Oral Cephalosporin with Good CSF Penetration
There is no oral third-generation cephalosporin with clinically adequate CSF penetration for treating CNS infections. All third-generation cephalosporins recommended for bacterial meningitis require intravenous administration 1.
Why Oral Cephalosporins Are Not Suitable for CNS Infections
The third-generation cephalosporins with proven efficacy for meningitis (ceftriaxone, cefotaxime, ceftazidime) are not available in oral formulations and must be given intravenously to achieve therapeutic CSF concentrations 2, 3. The guidelines explicitly state that none of the third-generation compounds suitable for CNS infections can be administered orally 3.

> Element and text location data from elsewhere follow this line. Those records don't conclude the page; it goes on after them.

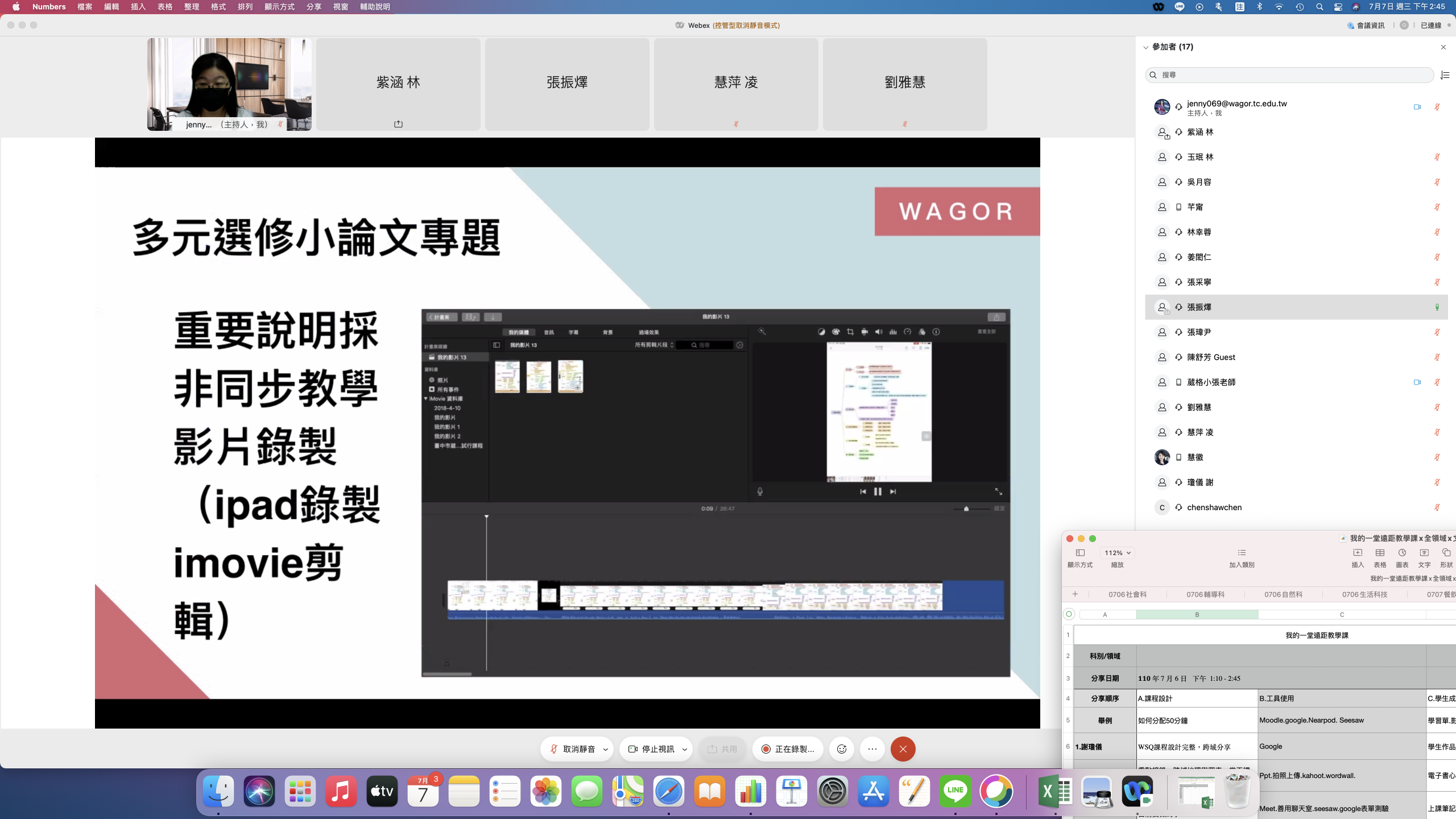The width and height of the screenshot is (1456, 819).
Task: Toggle video with 停止視訊 button
Action: [x=651, y=749]
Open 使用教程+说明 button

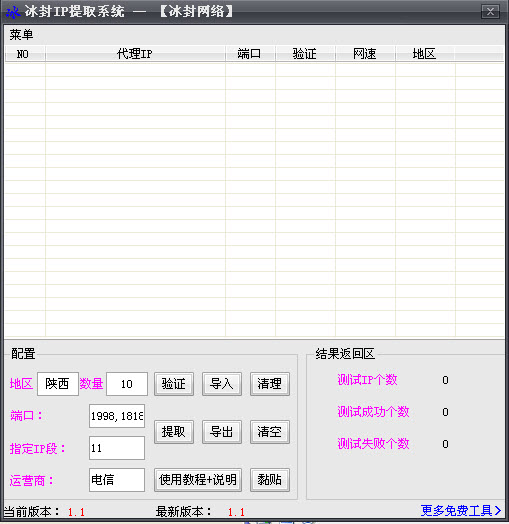(198, 480)
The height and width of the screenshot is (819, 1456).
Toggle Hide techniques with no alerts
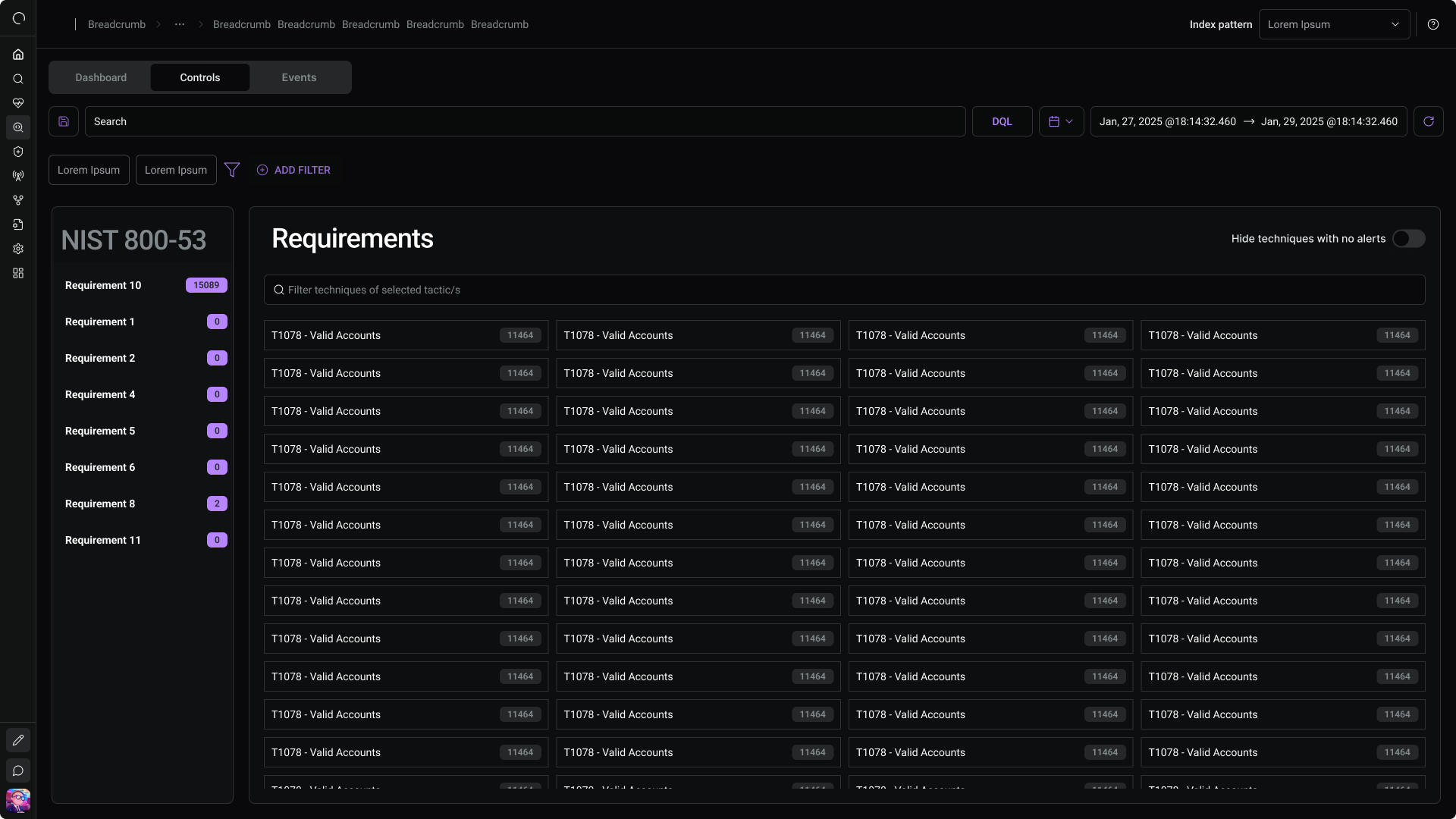tap(1409, 239)
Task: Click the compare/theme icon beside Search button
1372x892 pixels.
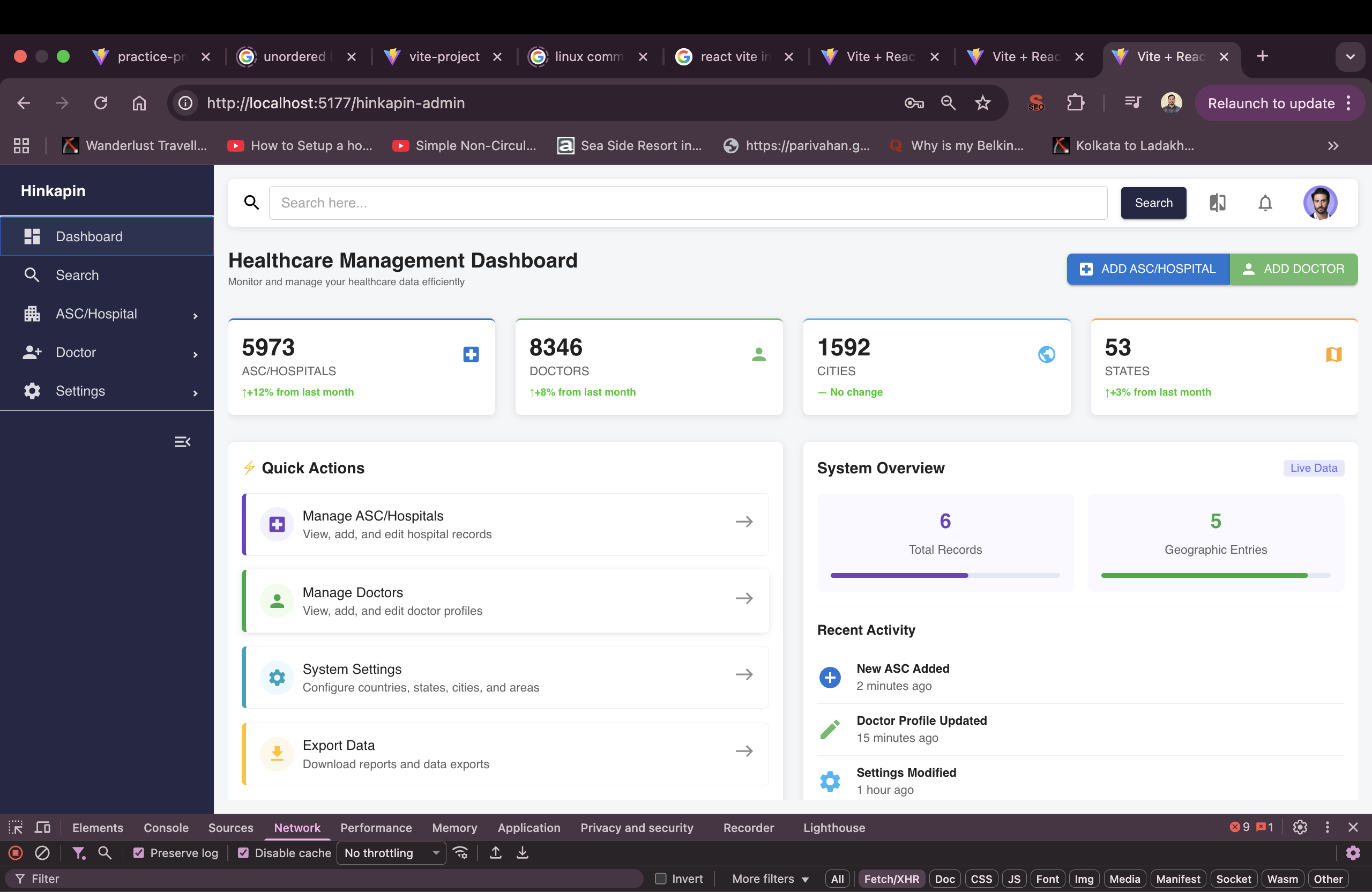Action: (x=1217, y=203)
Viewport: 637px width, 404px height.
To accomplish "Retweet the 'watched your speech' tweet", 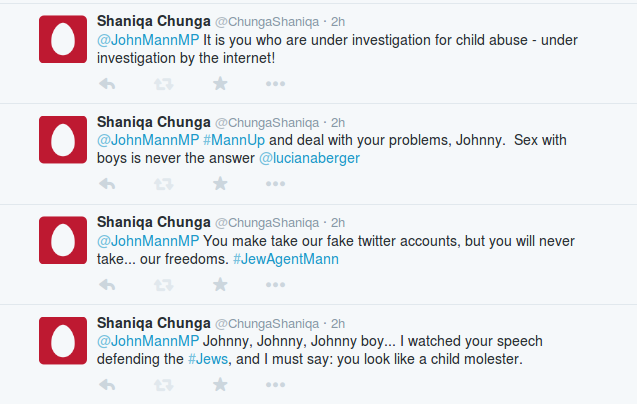I will coord(163,385).
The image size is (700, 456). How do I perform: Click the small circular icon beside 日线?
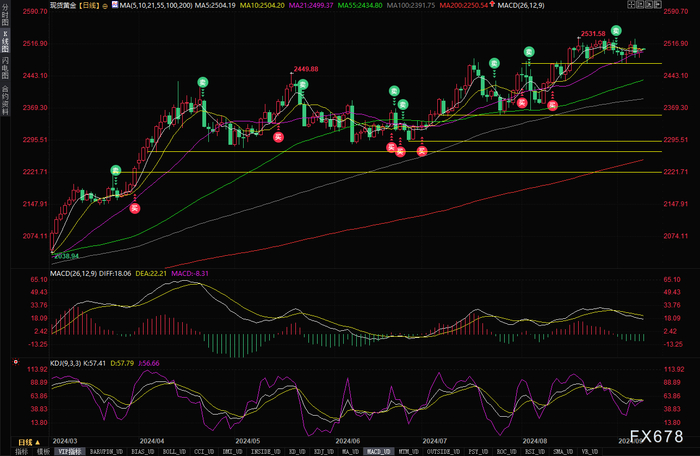[105, 6]
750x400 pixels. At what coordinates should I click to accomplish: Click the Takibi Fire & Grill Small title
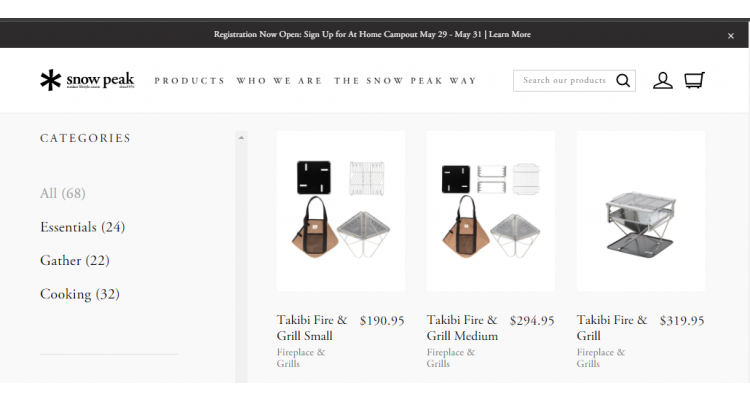coord(311,328)
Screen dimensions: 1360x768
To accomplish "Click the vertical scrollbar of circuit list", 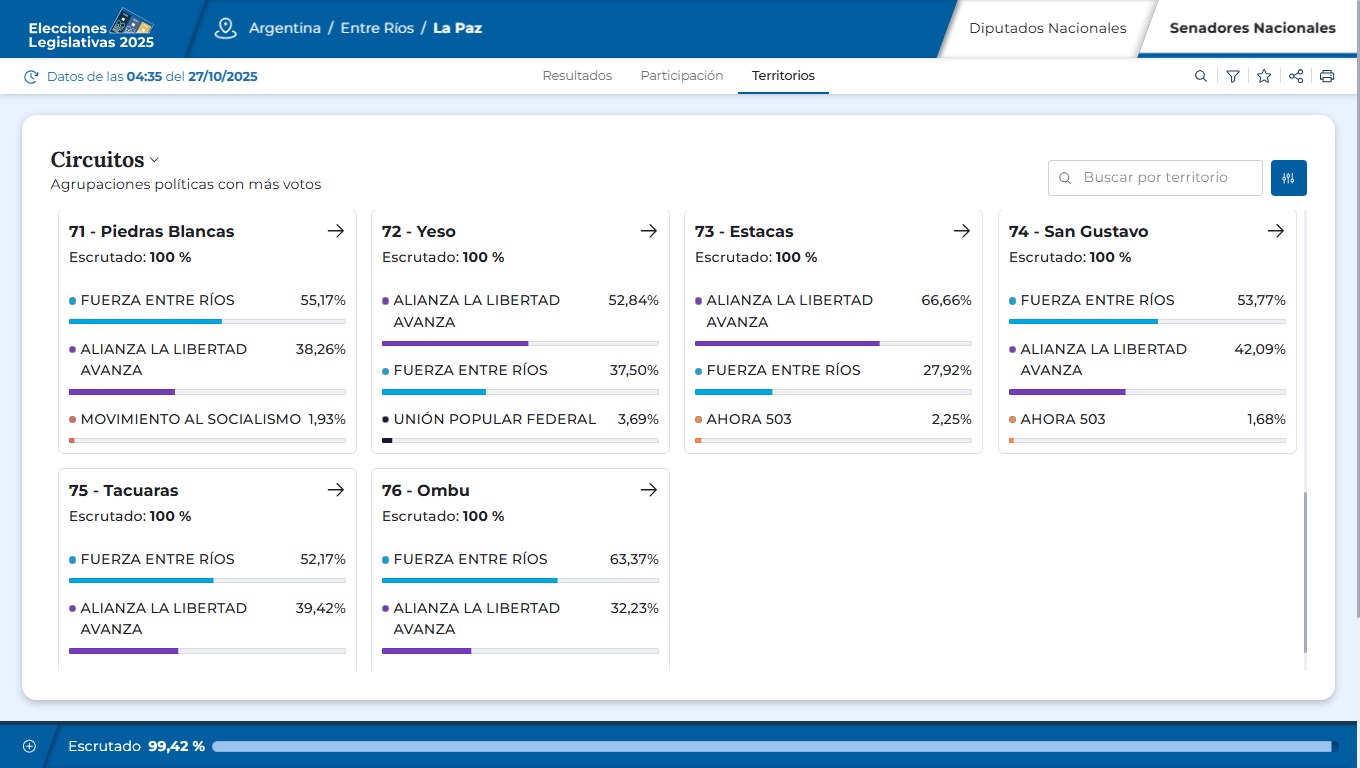I will coord(1306,570).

Limited Data on Oral Cephalosporin CSF Penetration
- Cefpodoxime proxetil, an oral third-generation cephalosporin, achieves only approximately 5% CSF penetration after oral administration 4
- While this minimal penetration may reach MIC90 for some susceptible pathogens, cefpodoxime is not indicated for bacterial meningitis treatment 4
- The low CSF concentrations are only clinically relevant in that they may obscure CSF culture results in patients developing meningitis while on oral antibiotics 4
Recommended Parenteral Third-Generation Cephalosporins
For actual treatment of CNS infections requiring cephalosporins, intravenous administration is mandatory:
- Ceftriaxone and cefotaxime are the most extensively studied and recommended agents for common meningeal pathogens (S. pneumoniae, H. influenzae, N. meningitidis) 1, 2
- These agents achieve CSF concentrations of 2.21-5.36 μg/mL with CSF/serum ratios of 3.73-31.80% during acute purulent meningitis 5
- Ceftazidime is preferred when Pseudomonas aeruginosa coverage is needed 2
Critical Clinical Pitfall
Do not attempt to treat bacterial meningitis or other serious CNS infections with oral cephalosporins. The CSF penetration is inadequate regardless of meningeal inflammation 4, 3. Intravenous third-generation cephalosporins remain the standard of care for cephalosporin-responsive CNS infections 1.